• **Assignment**:
Look through the records below for the line with "Click the red record button in Live window" and the line with "This screenshot has height=578, width=867.", then return those lines and all lines between, exactly.
Start of Data records
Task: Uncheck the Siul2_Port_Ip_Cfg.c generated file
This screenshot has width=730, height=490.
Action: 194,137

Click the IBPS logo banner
End of Data records
Start of Data records
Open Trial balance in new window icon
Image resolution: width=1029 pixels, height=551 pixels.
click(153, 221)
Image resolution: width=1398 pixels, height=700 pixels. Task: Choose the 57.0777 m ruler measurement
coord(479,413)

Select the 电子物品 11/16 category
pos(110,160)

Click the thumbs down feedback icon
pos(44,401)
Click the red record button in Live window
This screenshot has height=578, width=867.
End of Data records
• **Written response**:
Click the red record button in Live window
This screenshot has height=578, width=867.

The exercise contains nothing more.